I'll note that fat men can be fetishized too, but generally speaking it's less frequent, though no less problematic. Because I'm a woman, I'll be focusing on women in this post, though I'd be happy to interview a fat man who wants to talk about this topic. 

Secondly, I want to go back to rape culture. When I spoke at The Fat Activism Conference back in August 2014, I talked about fat rape culture because it's so unique. Fat people are often told that no one would want to rape them or, if they are raped, that they should be flattered or feel lucky because at least someone wants them. There was a cafepress T-shirt that has since been taken down which read: "Fat Girls Can't Say No (and when they do, it means yes)". Fat women face this special kind of misogynistic rape culture that says their bodies are so tied to their fat and that that fat is so gross and worthless, that being raped when you're a fat woman is a good thing. 

Rape culture is the result of a misogynistic society combined with objectification and the inappropriate sexualizing of bodies. When I say inappropriate I mean sexualizing someone without their consent. I don't mean finding someone attractive or even being sexually attracted to them. What I mean is the idea that women's bodies (or any kind of marginalized body) is inherently sexual and exists for the purpose of the viewer's pleasure. Don't get me wrong, rape culture is way more complicated than that, but that's a simplified, boiled down, version in my opinion. 
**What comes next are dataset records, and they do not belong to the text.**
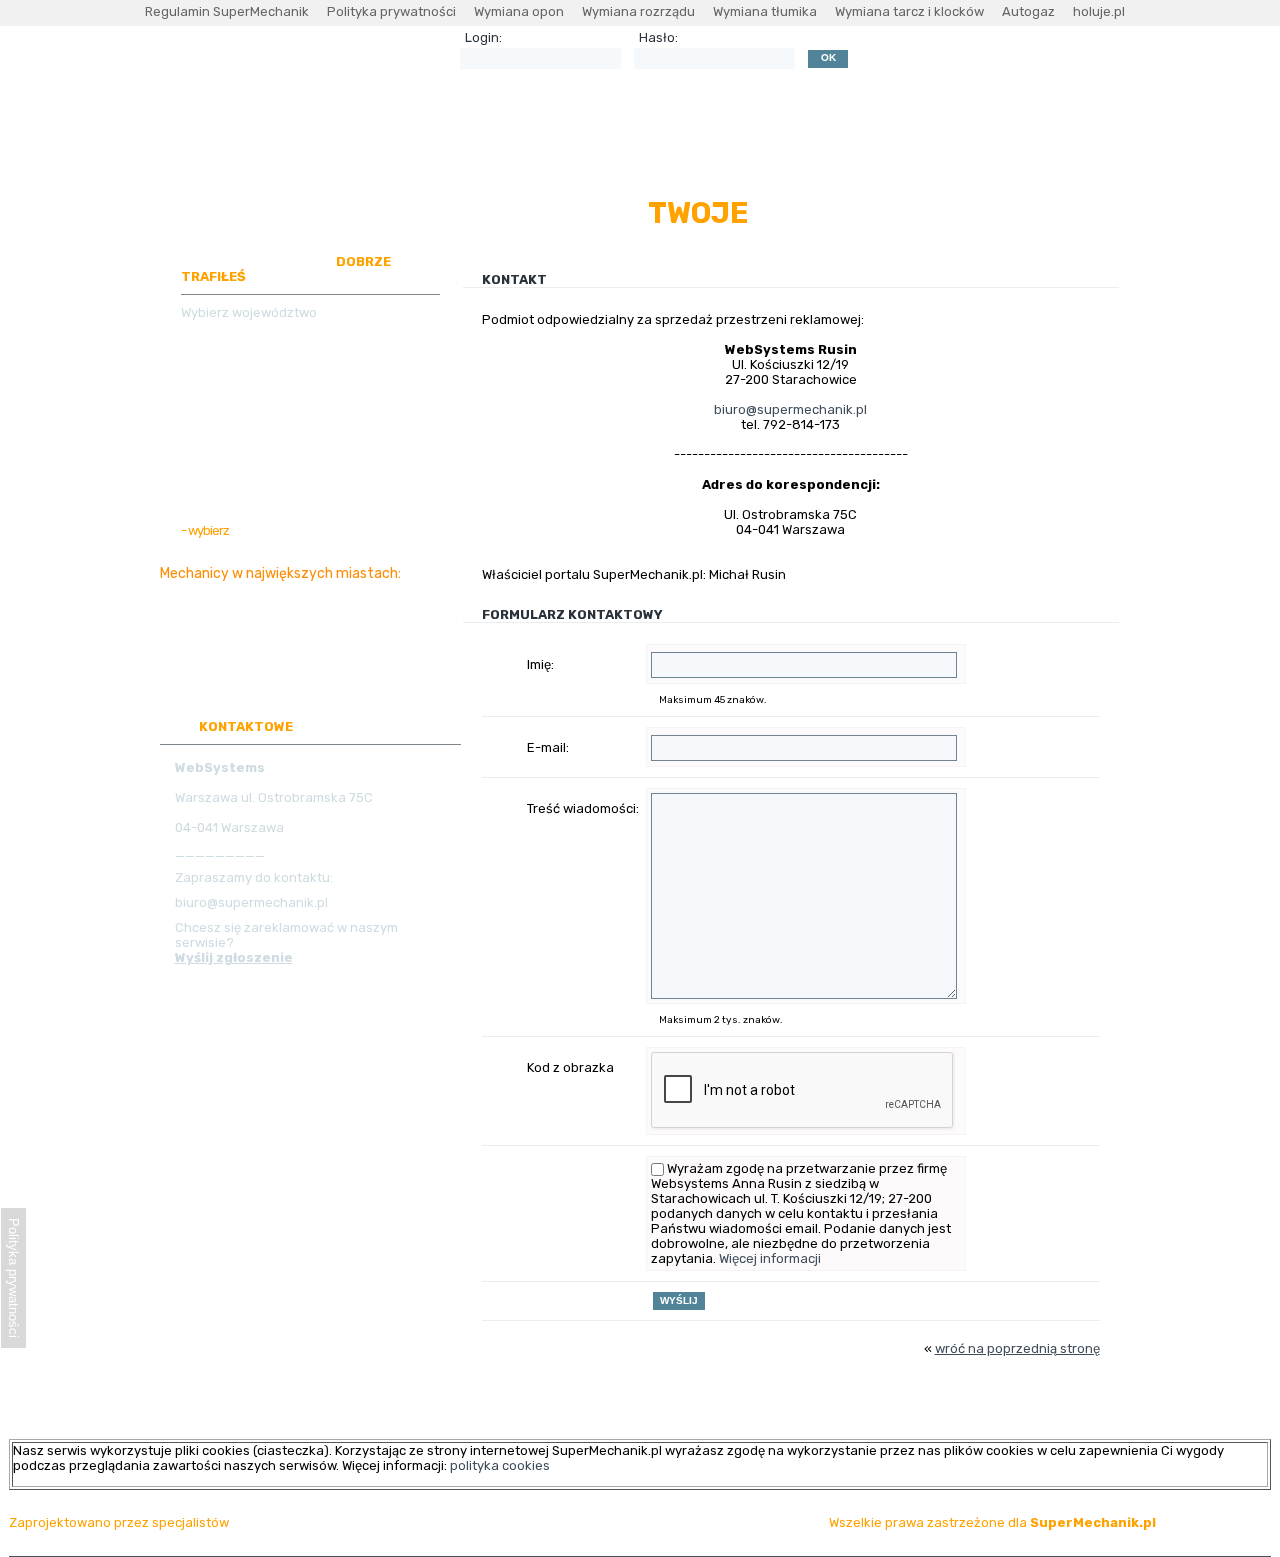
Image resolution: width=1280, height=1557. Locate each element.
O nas (583, 165)
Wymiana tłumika (765, 11)
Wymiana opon (519, 11)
So when you're taking fat women and you're reducing them to no more than their fat, no more than their bodies and you're sexualizing those bodies, it's no wonder that you get a specific kind of rape culture. 
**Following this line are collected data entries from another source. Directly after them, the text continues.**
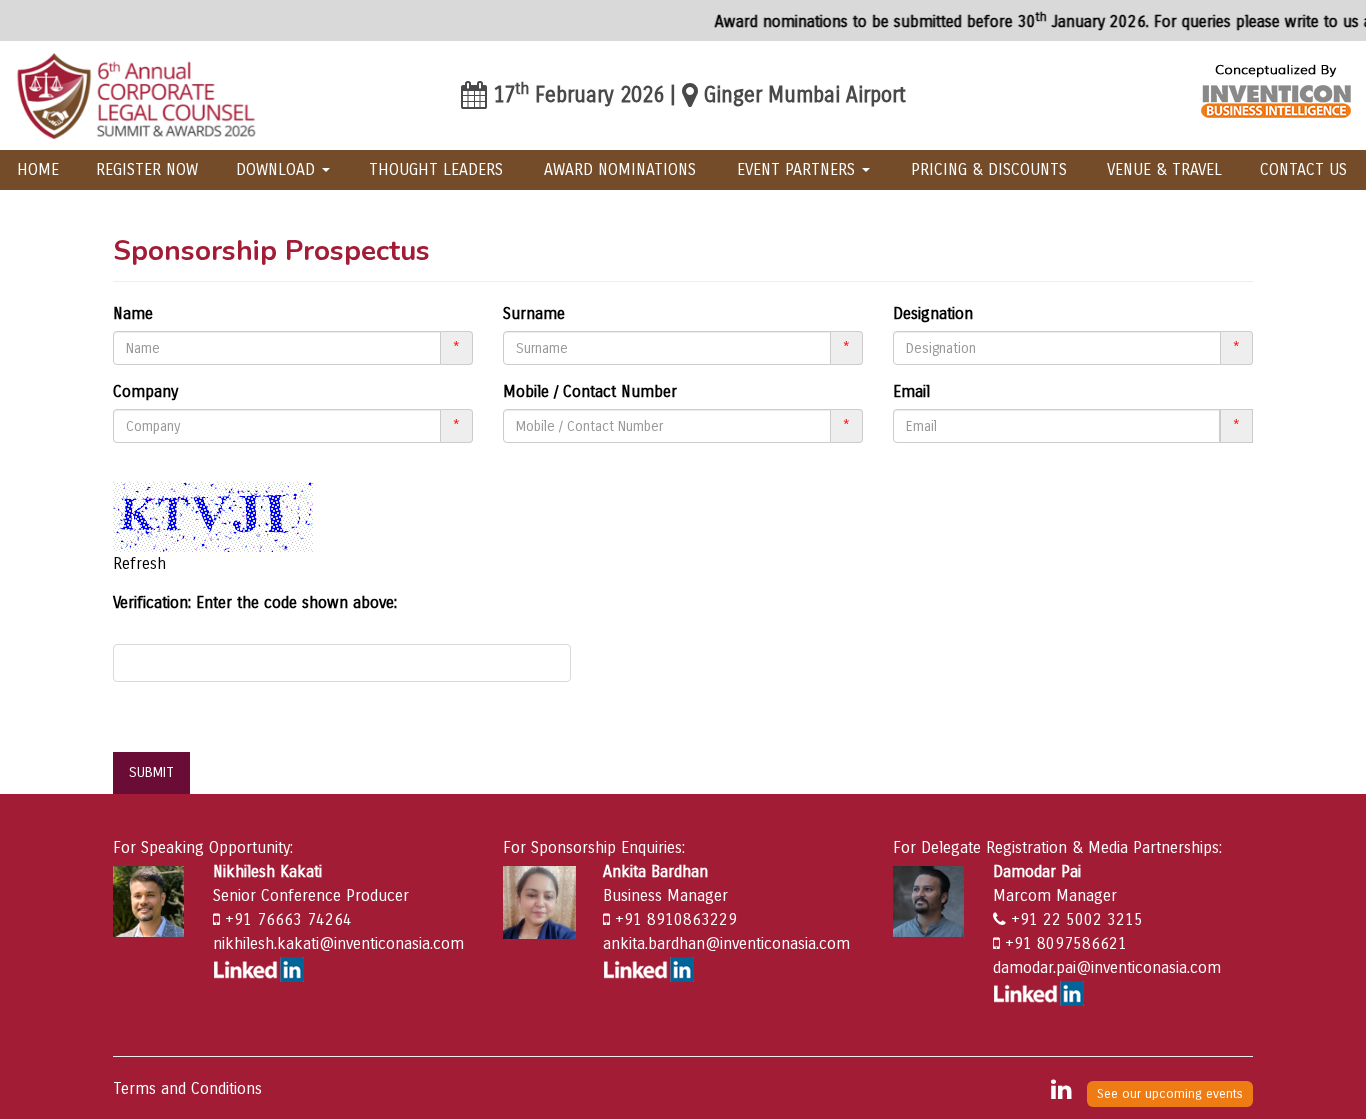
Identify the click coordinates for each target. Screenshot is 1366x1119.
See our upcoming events (1170, 1094)
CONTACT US (1303, 169)
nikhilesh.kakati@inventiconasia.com (338, 943)
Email (911, 391)
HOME (38, 169)
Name (133, 313)
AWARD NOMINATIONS (620, 169)
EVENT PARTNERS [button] (798, 169)
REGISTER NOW (147, 169)
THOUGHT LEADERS (436, 169)
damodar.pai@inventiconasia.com (1107, 967)
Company (145, 391)
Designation (933, 313)
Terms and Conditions (187, 1088)
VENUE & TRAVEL (1164, 169)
Thirdly, I want to point out that when you say that you want to be fetishized or ofjectified, not only are you excusing the behavior of these fetishists and misogynists, but you're condoning that they do these things to non consenting women. Wanting to feel sexy and wanted is fine, but feeding into a culture that hurts women isn't. You're saying that women secretly want to be objectified and inappropriately sexualized which feeds back into rape culture. It's the classic, "I wouldn't mind being catcalled", despite the dehumanization that women who are constantly catcalled often feel. Though you may find it flattering, it can chip away are the self worth of women who experience it chronically. 
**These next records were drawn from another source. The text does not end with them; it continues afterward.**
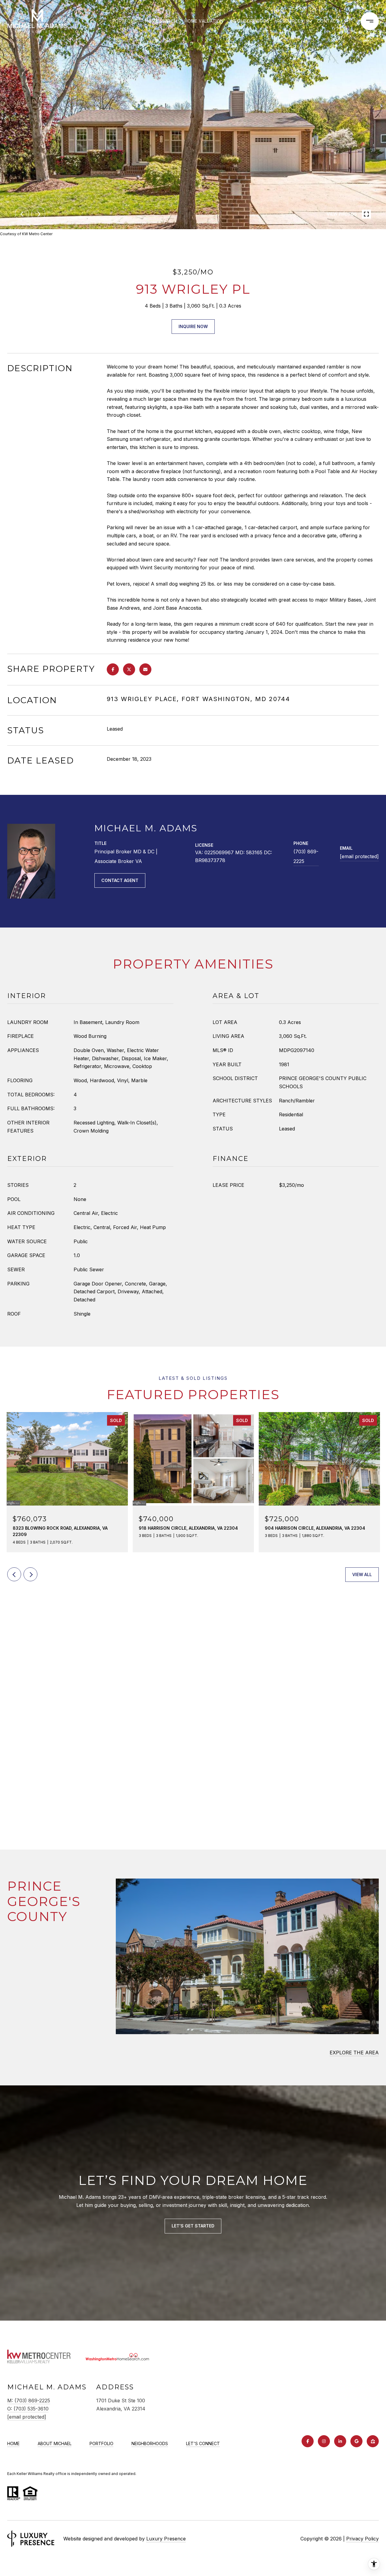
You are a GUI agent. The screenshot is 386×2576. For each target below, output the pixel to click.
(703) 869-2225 (305, 856)
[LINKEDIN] (340, 2441)
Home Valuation (204, 21)
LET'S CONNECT (203, 2443)
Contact (328, 21)
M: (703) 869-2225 (28, 2400)
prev (22, 214)
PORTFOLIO (101, 2443)
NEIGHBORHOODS (149, 2443)
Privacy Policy (362, 2539)
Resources (290, 21)
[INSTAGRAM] (324, 2441)
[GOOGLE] (356, 2441)
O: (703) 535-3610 (28, 2409)
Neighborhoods (250, 21)
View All (362, 1574)
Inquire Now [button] (193, 326)
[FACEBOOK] (308, 2441)
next (38, 214)
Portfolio (125, 21)
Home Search (161, 21)
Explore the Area (354, 2053)
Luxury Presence (166, 2539)
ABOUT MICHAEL (54, 2443)
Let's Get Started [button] (193, 2225)
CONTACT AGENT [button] (119, 880)
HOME (13, 2443)
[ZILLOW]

It's easy to want the things you don't have. It's easy to look at sexualization as thin privilege. After all, it's just society confirming what you already know, that they're considered more beautiful, more desirable, and more acceptable. The problem is that no woman's worth or value should be tied to how she looks. It's a trap of the patriarchy that we often think if we're not being devalued by men, then we're worthless. I've been caught in this trap myself and was for a long time, even attempting suicide because of it. After all, if I don't have value through the male gaze then what's the point in living? But women, and all fat people, have to learn that worth and appearance are not the same thing. Embracing that idea is revolutionary and, more importantly, necessary in gaining equal rights for fat people.